Hoffer warned that, without a crowded life, people turn to fanaticism or despair. We see both in England today. Sectarian campaigning in Wycombe’s local election this year reveals a nation fracturing into tribes, no longer bound by shared spaces like the local pub or church. Boarded-up pubs in Manchester or Malton whisper a quieter defeat, as communities lose their places of gathering and grace.

The media often mourns the ‘great British pub’ in sepia tones – oak beams, warm bitter – but that misses today’s reality. Irish pubs welcome migrants, Desi pubs in Birmingham blast bhangra after a cricket match. The best pubs reflect England as it is: richer, more varied, more alive than the cliché suggests.

What’s to be done? The Spectator has called for a pub’s tsar to fight their corner. But beyond a figurehead, we need policy: rate reform, tax support, grants for community-owned pubs, and planning protections to stop developers from tearing down places that matter – a fight for pubs and churches, twin anchors of village life.

This isn’t just nostalgia. Pubs are where England argues, laughs and mourns. During lockdown, virtual bar podcasts were a pale substitute for the packed pub – someone yelling at the football, another crying into their Guinness. That same week, the young couple returned with their parents and struck up a conversation with the old boy in the cap – a retired classics professor. Four strangers, two generations, united by pork scratchings and pints. That’s the crowded life. That’s what we’re losing.

Pubs fight the twin scourges of our age – loneliness and isolation – as a widower finds solace in the barman’s quiet nod, a small gesture that says he’s not alone, and a young mum chats with strangers, her baby napping nearby. Their laughter, fleeting but vital, is a lifeline in a world that feels disconnected – a reminder of why pubs endure as England’s beating heart, a bulwark against the cold of solitude.

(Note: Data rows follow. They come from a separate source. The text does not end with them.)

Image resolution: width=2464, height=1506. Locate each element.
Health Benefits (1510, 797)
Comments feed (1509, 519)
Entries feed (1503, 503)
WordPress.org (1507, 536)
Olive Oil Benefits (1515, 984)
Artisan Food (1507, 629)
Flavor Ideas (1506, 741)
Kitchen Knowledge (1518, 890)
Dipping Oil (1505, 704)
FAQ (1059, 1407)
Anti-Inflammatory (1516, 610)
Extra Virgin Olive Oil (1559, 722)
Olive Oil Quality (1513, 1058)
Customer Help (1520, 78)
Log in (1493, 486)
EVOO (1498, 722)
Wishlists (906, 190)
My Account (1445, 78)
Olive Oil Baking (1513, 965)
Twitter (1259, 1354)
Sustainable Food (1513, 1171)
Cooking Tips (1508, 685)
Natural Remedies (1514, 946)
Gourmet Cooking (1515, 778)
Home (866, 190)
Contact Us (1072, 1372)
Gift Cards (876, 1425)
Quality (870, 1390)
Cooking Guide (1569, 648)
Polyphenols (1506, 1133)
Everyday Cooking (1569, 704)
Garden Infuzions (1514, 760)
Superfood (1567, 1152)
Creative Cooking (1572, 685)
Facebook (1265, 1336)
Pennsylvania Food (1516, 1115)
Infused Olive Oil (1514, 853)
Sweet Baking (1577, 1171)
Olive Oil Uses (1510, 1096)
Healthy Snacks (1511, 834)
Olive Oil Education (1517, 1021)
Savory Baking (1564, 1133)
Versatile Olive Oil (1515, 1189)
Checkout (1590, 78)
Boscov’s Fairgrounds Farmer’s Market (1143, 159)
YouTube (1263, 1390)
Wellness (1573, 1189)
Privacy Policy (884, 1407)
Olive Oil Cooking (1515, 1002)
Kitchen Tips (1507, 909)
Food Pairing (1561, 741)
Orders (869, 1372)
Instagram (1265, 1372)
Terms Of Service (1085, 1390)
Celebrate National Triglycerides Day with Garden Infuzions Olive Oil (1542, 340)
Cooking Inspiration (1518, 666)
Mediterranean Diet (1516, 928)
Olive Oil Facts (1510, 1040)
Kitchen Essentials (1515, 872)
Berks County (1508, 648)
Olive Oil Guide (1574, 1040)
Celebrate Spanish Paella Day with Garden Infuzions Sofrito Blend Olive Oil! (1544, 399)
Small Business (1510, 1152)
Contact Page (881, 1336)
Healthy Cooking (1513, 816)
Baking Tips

As I locked up that Tuesday, rain lashing the muddy lane outside the pub, the wind howling through the empty village, I thought of Hoffer’s call for connection. England’s pubs and churches offer a better kind of crowded life – one where freedom means belonging, not escape. If we let them die, we lose more than buildings; we lose England’s soul, one dark window at a time. The question is whether we’ll fight to keep them – or watch that soul fade away.